Nous commençâmes nos préparatifs dès le lendemain.
Nous achetâmes des provisions, et Grimalkin monta une tente dans le jardin ouest, pour nous montrer ce que serait notre habitation de voyage. Elle ne ressemblait pas à celle qu’utilisait habituellement l’armée du Comté. C’était une structure conique, faite de peaux fixées à cinq longues perches réunies à leur sommet. Chaque perche comportait trois segments démontables qui s’encastraient les uns dans les autres, rendant le matériel plus facile à transporter.
Des pièces rondes – apparemment de la soie – cousues sur les peaux étaient ornées d’une rose rouge du Comté, ce qui conférait une curieuse noblesse à cet abri fonctionnel.
Grimalkin m’avait expliqué sa nécessité pour nos nuits dans le Grand Nord ; elle n’avait pas fait mention des roses. Je me demandais d’où provenait la tente.
L’hiver s’annonçant précoce, je fis l’acquisition, pour Jenny et moi, de longues vestes en peau de mouton que nous porterions sous nos manteaux.
À la fin de la semaine, notre équipement était prêt.

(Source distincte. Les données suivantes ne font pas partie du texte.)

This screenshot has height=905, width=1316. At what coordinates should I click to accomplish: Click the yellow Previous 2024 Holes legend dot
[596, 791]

Grimalkin, qui avait toujours son cheval, s’en était procuré trois autres – Jenny et moi monterions les deux premiers, le troisième transporterait notre matériel. Je laissai un mot à Judd Brinscall, lui racontant l’attaque des assassins kobalos et le mettant en garde contre d’autres intrusions possibles.

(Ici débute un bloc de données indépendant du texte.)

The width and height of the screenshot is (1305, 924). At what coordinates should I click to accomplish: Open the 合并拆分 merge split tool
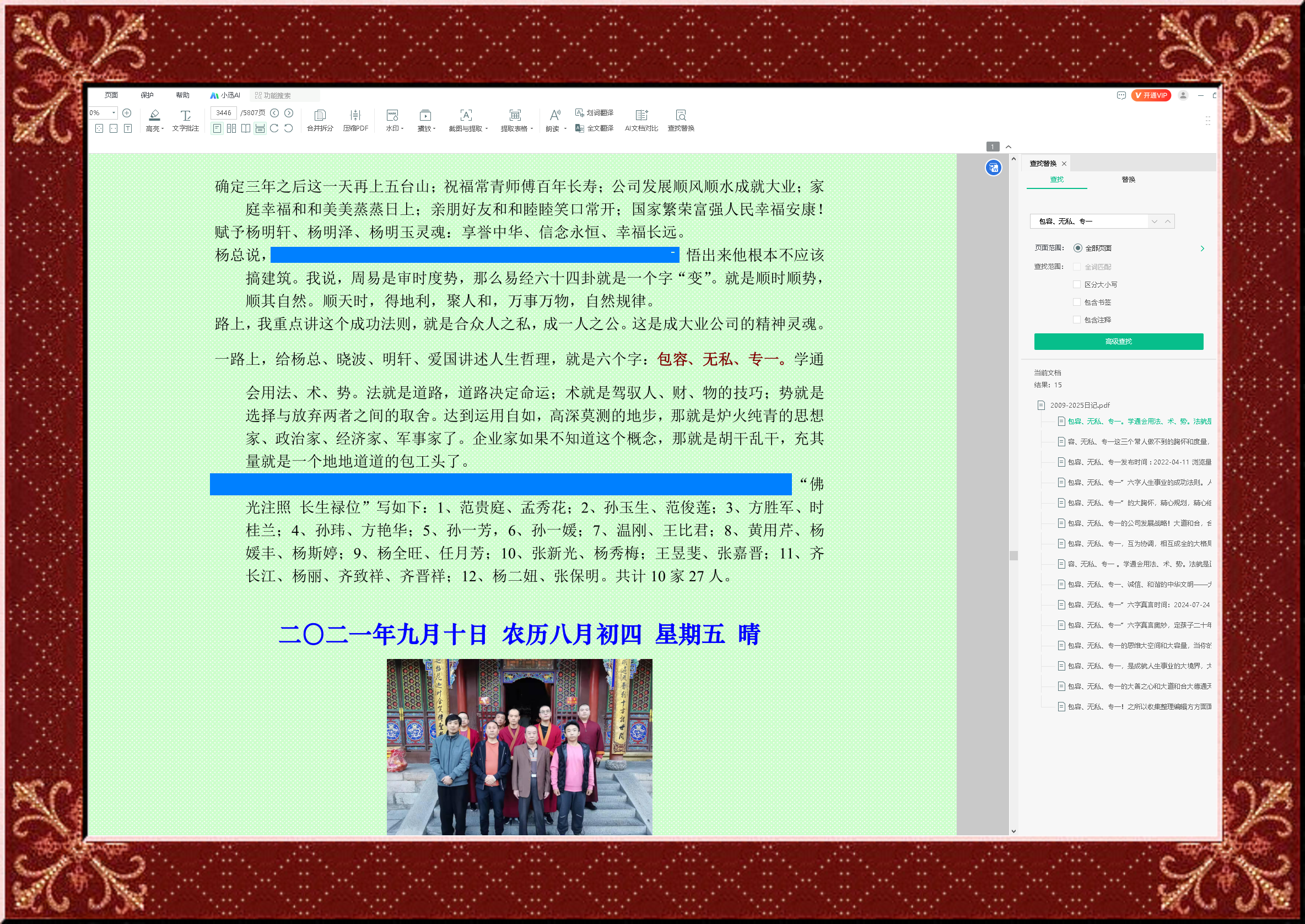tap(320, 116)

Après quoi, nous chevauchâmes vers l’est. À la fin de cette première journée, nous traversâmes une vallée enfoncée entre deux rangées de hautes collines. Grimalkin allait en tête et je fermais la marche. Le soleil se couchait, amenant l’obscurité. J’en avais déjà plus qu’assez. L’idée de passer de longues semaines sur une selle inconfortable me décourageait d’avance.
Un petit lac apparut devant nous, et Grimalkin décréta que nous camperions sur ses berges.
Tandis qu’elle allait pêcher quelques poissons pour notre souper, elle nous laissa monter la tente. Ce ne fut pas une mince affaire ; notre technique s’améliorerait sûrement au fil du voyage.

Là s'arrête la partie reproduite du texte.